Monday, November 21, 2016

No, We Didn't Take It

Twisted Sister, a band I was lucky enough to be a fan of right up until they achieved national success has just finished their farewell tour. Lead singer Dee Snider just released a solo album and here was the review of it that I posted on Amazon:

I am an old time SMF of Twisted Sister. For me, this is the album that should have been the Twisted album that would have helped the band evolve after Stay Hungry. The calcified museum piece that Twisted has been for years at various festivals was the road that would have best been not taken. Forget for a moment the personnel dramas the band had to deal with, the better thing for Twisted, and the fans, would have been to evolve. The best of the rock bands, whatever genre, become that way by, carefully, adding new influences and new directions to their music. Bowie, The Stones, Led Zep, were all bands that Twisted took from, and their multi-faceted careers should have been the example for Twisted to follow.

Twisted wasn't a heavy metal band, though they played heavy metal. They weren't a glam band, though they looked like it. They weren't punks, but they played like them, at least in the clubs. They meteoric success of Stay Hungry wound up being the end of the creative life of the band. If the band had the courage to branch out in new directions, who knows what greatness may have been achieved.

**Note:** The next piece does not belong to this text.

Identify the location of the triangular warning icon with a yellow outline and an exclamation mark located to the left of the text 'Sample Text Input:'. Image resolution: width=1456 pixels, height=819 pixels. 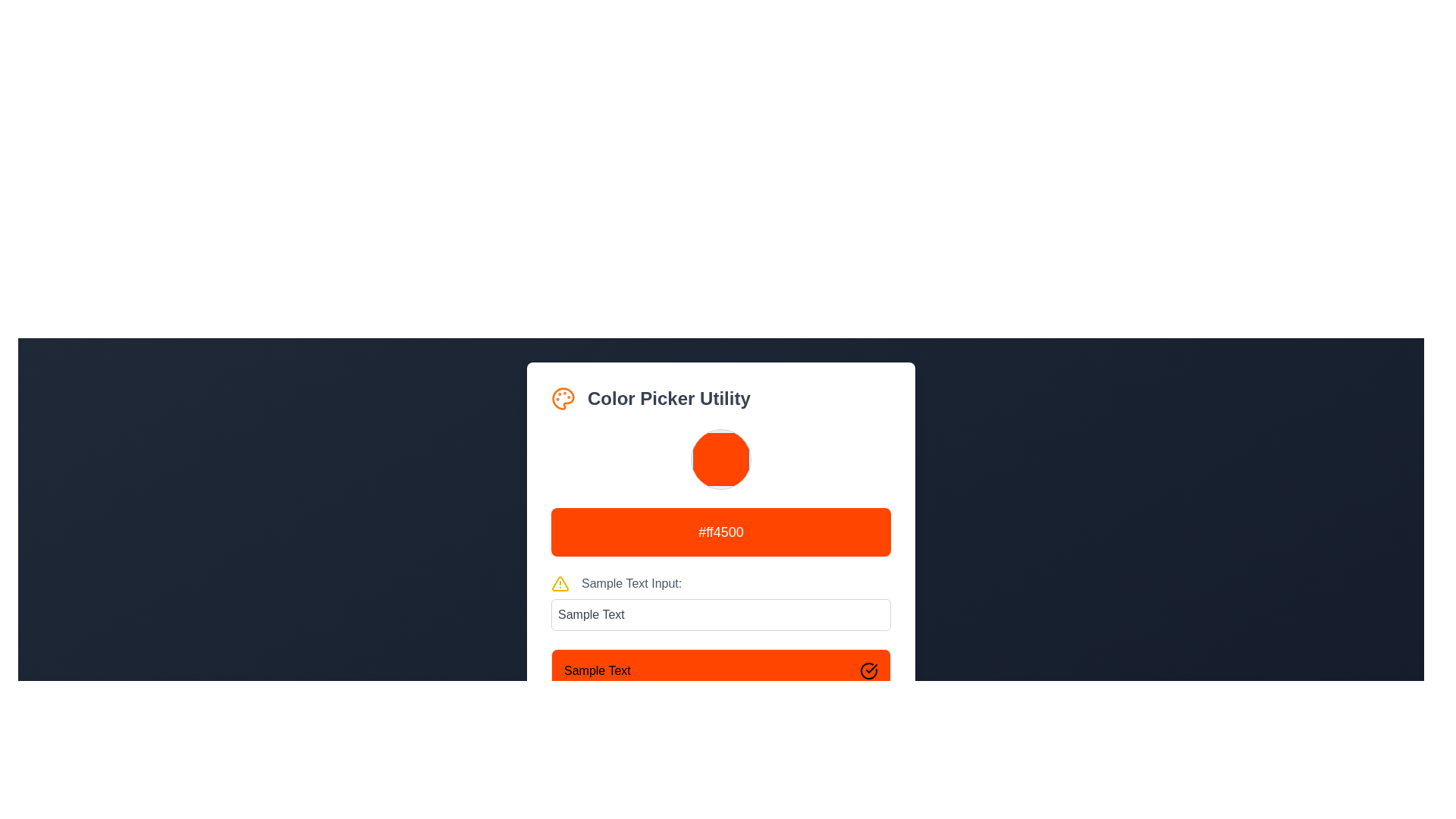
(560, 583).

You may say that you must "give the people what they want". Pete Townshend predicted The Who would become a kind of lounge act, and to a large degree he proved precient. In a different realm, Steve Jobs said that you need to tell the people what they want. Apple's success proves that Jobs' insight is indisputable.

The fans will never push you forward. They will always clamor for "the greatest hits". Snider's "We Are the Ones" shows any erstwhile TS fans what might have been.